ADHD at Work
Can't decide what to do, so don't do anything
I started my job two years ago. Not only was the position new to the (small) organization, so was the “department,” and I have basically designed the position and the “department” from the ground up over the course of the past two years. I put “department” in quotes because I am the whole “department”—I am the business manager, the project manager, the analyst, the administrator, etc. I also serve all these functions across a wide range of topics—they all go together, but in a larger organization there would perhaps be sub-managers for each, with their own analysts, admin, etc.—a team—working under them.
So at any point in time I have around 5 different projects/programs I’m working on and a bunch of different tasks under each. The tasks run the gamut from tedious research or data mining to quantitative analysis, to procuring outside consultants, to designing admin processes, to executing admin processes, to preparing presentations for board meetings, to writing up plans and budgets for next year, etc.
Most of these tasks require some level of time and focus, and most of the time, none of them are usually immediate priorities. Because I am both the boss and the underling of the department, I usually just have long term timelines, mostly of my design. All the programs/projects/tasks are usually of almost equal importance.

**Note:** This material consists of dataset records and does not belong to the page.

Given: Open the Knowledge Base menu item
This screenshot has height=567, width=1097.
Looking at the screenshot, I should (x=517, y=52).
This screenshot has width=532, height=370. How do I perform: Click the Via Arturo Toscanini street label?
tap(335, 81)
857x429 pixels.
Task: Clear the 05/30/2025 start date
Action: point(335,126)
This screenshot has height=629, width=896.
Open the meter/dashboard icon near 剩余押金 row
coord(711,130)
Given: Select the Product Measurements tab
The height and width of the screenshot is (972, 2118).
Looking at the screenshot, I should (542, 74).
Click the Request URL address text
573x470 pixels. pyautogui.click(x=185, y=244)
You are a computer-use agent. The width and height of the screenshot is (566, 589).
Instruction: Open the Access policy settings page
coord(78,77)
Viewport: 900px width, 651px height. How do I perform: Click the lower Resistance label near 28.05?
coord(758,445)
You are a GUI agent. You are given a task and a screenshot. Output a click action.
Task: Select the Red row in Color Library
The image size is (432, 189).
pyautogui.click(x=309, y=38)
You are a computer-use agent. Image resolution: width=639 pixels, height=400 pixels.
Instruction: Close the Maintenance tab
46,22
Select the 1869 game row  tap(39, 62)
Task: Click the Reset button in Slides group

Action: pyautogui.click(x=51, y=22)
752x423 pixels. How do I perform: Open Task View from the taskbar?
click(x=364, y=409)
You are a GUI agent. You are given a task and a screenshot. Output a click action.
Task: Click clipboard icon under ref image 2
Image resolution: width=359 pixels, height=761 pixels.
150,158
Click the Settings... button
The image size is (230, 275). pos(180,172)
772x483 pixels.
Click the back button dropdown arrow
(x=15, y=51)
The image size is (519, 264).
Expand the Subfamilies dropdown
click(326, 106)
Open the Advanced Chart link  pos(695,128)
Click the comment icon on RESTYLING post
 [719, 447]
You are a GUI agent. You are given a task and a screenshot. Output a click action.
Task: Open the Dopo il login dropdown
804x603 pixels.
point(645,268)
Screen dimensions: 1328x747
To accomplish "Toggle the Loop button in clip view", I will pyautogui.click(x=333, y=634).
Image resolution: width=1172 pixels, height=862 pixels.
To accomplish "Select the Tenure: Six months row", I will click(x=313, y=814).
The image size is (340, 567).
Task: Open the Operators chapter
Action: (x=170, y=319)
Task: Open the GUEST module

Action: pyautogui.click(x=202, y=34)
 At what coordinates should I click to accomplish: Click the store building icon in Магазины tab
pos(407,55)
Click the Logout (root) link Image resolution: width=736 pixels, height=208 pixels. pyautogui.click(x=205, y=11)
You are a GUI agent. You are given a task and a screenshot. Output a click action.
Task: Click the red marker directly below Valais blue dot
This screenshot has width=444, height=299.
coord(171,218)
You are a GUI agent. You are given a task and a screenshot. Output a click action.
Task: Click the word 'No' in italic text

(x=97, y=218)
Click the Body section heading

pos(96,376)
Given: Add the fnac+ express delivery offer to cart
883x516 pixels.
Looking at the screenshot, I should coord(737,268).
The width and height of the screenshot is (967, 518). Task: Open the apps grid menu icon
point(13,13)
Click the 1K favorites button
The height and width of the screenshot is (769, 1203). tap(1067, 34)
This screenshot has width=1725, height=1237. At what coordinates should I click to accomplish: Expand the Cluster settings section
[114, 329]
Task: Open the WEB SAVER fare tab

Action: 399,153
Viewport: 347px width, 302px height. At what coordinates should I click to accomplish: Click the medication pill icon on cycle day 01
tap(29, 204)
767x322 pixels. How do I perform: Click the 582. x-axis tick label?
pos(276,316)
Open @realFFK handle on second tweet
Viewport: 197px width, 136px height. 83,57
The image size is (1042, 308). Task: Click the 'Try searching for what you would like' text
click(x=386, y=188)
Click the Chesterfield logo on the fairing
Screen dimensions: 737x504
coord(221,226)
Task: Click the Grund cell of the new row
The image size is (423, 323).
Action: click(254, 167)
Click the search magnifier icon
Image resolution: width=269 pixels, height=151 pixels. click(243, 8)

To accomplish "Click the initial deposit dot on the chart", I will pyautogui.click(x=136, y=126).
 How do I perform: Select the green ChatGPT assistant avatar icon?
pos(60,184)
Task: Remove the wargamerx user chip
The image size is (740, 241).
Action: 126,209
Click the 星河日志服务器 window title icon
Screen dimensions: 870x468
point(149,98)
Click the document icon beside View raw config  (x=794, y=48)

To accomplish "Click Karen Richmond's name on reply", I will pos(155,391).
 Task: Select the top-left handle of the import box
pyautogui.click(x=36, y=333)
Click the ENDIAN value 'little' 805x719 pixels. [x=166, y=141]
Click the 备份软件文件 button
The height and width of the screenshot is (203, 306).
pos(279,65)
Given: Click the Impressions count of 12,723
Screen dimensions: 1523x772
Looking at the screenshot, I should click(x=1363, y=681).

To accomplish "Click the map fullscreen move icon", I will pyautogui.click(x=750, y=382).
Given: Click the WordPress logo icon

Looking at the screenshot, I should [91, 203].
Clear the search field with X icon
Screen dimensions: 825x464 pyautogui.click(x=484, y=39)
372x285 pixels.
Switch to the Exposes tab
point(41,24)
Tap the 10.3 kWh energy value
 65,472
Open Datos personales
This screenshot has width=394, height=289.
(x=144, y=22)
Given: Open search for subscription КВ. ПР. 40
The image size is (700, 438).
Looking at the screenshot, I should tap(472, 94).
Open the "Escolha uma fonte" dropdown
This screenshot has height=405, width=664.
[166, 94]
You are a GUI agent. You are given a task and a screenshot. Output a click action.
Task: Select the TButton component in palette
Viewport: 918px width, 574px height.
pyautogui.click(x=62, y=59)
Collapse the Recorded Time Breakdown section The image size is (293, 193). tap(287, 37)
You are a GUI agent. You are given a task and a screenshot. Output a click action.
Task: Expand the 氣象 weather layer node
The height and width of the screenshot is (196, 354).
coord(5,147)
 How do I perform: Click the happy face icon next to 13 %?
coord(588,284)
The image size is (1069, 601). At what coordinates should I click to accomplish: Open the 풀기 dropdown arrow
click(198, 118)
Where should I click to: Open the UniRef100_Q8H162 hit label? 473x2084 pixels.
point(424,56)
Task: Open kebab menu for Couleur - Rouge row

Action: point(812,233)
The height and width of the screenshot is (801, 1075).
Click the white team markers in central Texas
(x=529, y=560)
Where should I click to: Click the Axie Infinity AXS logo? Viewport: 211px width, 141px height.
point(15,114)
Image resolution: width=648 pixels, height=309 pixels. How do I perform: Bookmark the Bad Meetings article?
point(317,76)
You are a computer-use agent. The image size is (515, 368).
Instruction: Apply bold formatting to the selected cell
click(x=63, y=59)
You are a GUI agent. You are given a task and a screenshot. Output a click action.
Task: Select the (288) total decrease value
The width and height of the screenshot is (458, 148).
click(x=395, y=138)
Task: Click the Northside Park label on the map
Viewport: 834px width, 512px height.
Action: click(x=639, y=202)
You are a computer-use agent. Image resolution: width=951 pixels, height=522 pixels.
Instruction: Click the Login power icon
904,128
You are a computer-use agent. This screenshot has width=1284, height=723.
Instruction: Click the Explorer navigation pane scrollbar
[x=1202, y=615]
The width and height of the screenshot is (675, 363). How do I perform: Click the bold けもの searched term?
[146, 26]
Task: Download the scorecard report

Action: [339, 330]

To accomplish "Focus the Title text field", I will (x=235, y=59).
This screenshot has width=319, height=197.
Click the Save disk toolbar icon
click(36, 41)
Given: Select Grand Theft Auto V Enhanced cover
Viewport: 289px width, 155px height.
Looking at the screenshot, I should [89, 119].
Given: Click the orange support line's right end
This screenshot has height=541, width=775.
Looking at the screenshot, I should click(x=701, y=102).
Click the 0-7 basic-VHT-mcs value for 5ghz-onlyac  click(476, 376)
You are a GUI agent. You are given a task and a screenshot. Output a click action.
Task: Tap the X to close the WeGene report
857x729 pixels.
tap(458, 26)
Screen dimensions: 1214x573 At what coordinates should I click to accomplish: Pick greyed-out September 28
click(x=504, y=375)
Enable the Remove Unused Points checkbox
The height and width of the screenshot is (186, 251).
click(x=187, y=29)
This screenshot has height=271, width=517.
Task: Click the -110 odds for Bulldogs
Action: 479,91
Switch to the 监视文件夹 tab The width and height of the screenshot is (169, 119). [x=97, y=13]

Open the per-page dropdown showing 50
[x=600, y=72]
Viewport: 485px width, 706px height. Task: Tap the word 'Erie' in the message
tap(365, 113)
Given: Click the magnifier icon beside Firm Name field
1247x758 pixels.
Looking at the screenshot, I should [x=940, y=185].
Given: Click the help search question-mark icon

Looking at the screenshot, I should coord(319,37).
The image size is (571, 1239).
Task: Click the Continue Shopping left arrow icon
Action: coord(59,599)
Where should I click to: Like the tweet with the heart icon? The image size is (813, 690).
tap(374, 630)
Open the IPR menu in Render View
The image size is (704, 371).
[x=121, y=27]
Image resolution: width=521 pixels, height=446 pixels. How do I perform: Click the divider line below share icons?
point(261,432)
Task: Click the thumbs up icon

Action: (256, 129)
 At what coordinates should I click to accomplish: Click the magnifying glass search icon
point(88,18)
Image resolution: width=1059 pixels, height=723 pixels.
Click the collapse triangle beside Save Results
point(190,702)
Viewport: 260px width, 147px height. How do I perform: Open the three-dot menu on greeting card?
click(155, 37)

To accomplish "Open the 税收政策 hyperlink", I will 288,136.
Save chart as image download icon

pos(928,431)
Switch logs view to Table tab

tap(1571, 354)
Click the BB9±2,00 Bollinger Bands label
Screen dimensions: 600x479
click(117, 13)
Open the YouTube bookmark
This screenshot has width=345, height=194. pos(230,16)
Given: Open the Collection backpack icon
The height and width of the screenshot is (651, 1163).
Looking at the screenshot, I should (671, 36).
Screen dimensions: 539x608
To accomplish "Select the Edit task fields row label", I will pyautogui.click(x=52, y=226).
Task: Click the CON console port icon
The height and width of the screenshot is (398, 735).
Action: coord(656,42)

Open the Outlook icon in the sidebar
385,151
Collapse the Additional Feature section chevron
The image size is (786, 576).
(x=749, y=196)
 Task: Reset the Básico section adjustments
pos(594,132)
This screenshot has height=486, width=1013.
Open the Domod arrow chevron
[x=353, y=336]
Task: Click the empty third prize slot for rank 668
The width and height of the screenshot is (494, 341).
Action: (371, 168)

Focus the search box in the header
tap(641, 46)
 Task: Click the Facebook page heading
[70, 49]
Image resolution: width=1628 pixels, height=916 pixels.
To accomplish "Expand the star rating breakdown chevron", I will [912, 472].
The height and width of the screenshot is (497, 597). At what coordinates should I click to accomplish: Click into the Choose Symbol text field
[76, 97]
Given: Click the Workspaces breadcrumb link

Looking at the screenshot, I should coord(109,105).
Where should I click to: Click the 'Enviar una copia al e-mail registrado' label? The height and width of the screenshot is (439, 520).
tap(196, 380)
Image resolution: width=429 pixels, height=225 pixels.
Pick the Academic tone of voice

So when I come into work in the morning, I don’t know what to work on, and therefore waste most of the day doing nothing. When I do pick something and work on it, I feel like I chose wrong and I should switch to something else the next day. I have so many different things vying for my time, I feel like I can’t give anyone of them the undivided attention they each require. Sometimes I start working on something and hope to spend a chunk of time on it, but something else comes up that interrupts and by the time I get back to the original thing I was working on (days, weeks, even months later) I forget where I left off and pretty much have to start over.
To make matters worse, among all the functions I listed, there are some I am good at and find interesting and others I have no desire to do. I really don’t like the process design, admin, nitty gritty type of work—I prefer the more academic-type analysis type tasks. So when I feel like the priority is a process design task, I procrastinate on it and thus procrastinate on everything else in the process. Switching gears between all these different functions and topics and just really, really tough for me too. If I have to spend half a day doing program admin or data mining, it’s hard for me to pick up one of my “higher pay grade” thinking-type tasks for a few hours in the afternoon. I also sort of resent having to serve all these different functions, because no one person should ever be expected to have all these different positions at once.
So I just want to know if anyone can suggest anything for how to choose what to do every day and motivate myself to do it. I have a huge white board on my wall with all the different projects and what needs to be under each of them, but it’s hard to pick one and stick with it both mentally and logistically. Hiring people to work under me is not an option.